Yesterday, as my new boss was walking me out of the building, I asked her a question. And she answered me, "Yes, ma'am."

Oh. my. Gawd.

We are going to have to nip this in the bud.

Wednesday, April 2, 2008


I found it!!

My calendar, subject of a massive search-and-rescue mission these last few days, was discovered this morning in the bedroom of one Billy Bird, 17, lying amid a stack of school papers and a bunch of folded laundry that should have been put away days ago.

When asked for comment, the calendar said, "Oy vey! You would not believe how often she misplaces me. Will someone please help this woman????"

Tuesday, April 1, 2008

Ain't Too Proud to Beg (You to Watch Scum on TV)

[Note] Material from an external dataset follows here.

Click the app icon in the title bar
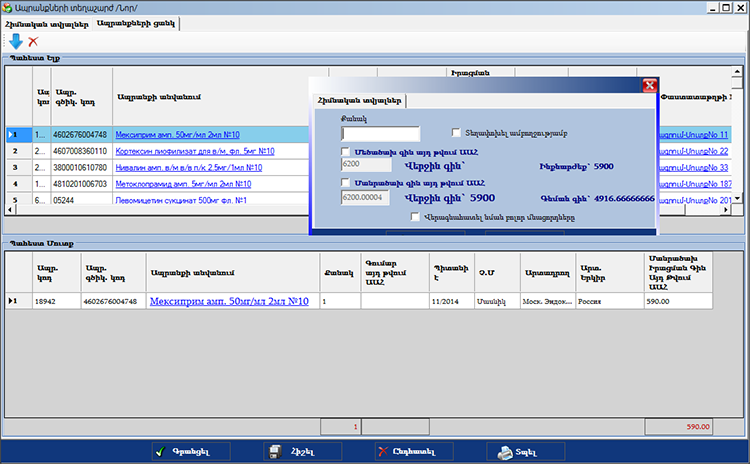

It has come to my attention that some of my readers have not yet met The Real Housewives of New York City.

This is a dire situation I feel obligated to remedy. Not filling you in would be like seeing you standing by the side of the road with a flat tire and just waving as I drove on by. There are oh, SO many reasons why you should check in with these women THIS VERY NIGHT. Here are just a few:

1) This show is wonderfully entertaining, in the way that hearing middle schoolers talk about who is mad at whom can be the most exciting thing in your day. (C'mon -- you know you listen. Manning the student checkout desk is the hottest volunteer commitment at Ben's middle school. I am proud to say I have restrained myself, but then again, I have a communicative carpool.)

2) You will learn that you are actually lucky not to have a vacation home in the Hamptons.

3) No matter how whiny/selfish/immature/tacky/downright mean you've been today, you can go to sleep knowing that there are at least five women who are worse.

TRHNYC follows five "ordinary housewives" -- Alex (pretentious former model with really creepy husband), LuAnn (a humble countess), Ramona (a female wrestler in designer clothes), Jill (the voice you hope never to sit next to on an airplane), and Bethanny (skinny, single, career woman trying desperately to become some sort of wife). These women are "ordinary" in the way that George Clooney is an "ordinary" hunka hunka burning love. They are "housewives" in the way that ... well, they live in houses, and four of them are wives.

Here's how BravoTV's website describes the show:

"The new series features an elite and powerful set of New York socialites as they juggle their careers and home lives with busy calendars packed with charity fund-raising galas, the social whirl of the Hamptons, and interviews for elite private schools. These driven and ambitious women show everyone what it takes to make it in the upper echelon of society, where money and status are an essential way of life."

See what I mean? They're just like you and me!

TRHNYC follows on the heels of several seasons of The Real Housewives of Orange County. Those women mostly appeared to be former Playboy bunnies -- long, platinum blonde hair; basketball boobs wedged into ultra-low cut tops; many, many, many diamonds (so many some had to be cubic zirconias) -- but occasionally they would be pictured nudging a sponge around the kitchen or driving a child somewhere in a Hummer, and some of them seemed sort of sweet, although not to each other.

After the first season, I never let myself officially watch The Real Housewives of Orange County. I proudly told myself I had better, more enriching things to do. Bravo is a veritable treasure chest of reruns, however, and I could roughly keep up by tuning in while I was washing dishes or folding clothes.

I had sworn I wouldn't even start with TRHNYC. But I've seen bits and pieces of every episode through the reruns, and I've decided I just can't stay away. (Unless I can't stay up till 9 Central, in which case I'll have to catch a rerun some afternoon when I'm ironing. Yes, we are a TiVo-less family.)

If people are your favorite thing to watch, refusing to watch this show would be like an art lover going to the Louvre and checking out the bathroom instead of the Mona Lisa, or a geologist skipping the Grand Canyon to take a bus tour to Branson, Missouri. It just wouldn't be right.

So come on, treat yourself -- tune in tonight. And if watching TRHNYC will make you ashamed, do what I'm doing.

Keep the television on PBS until then.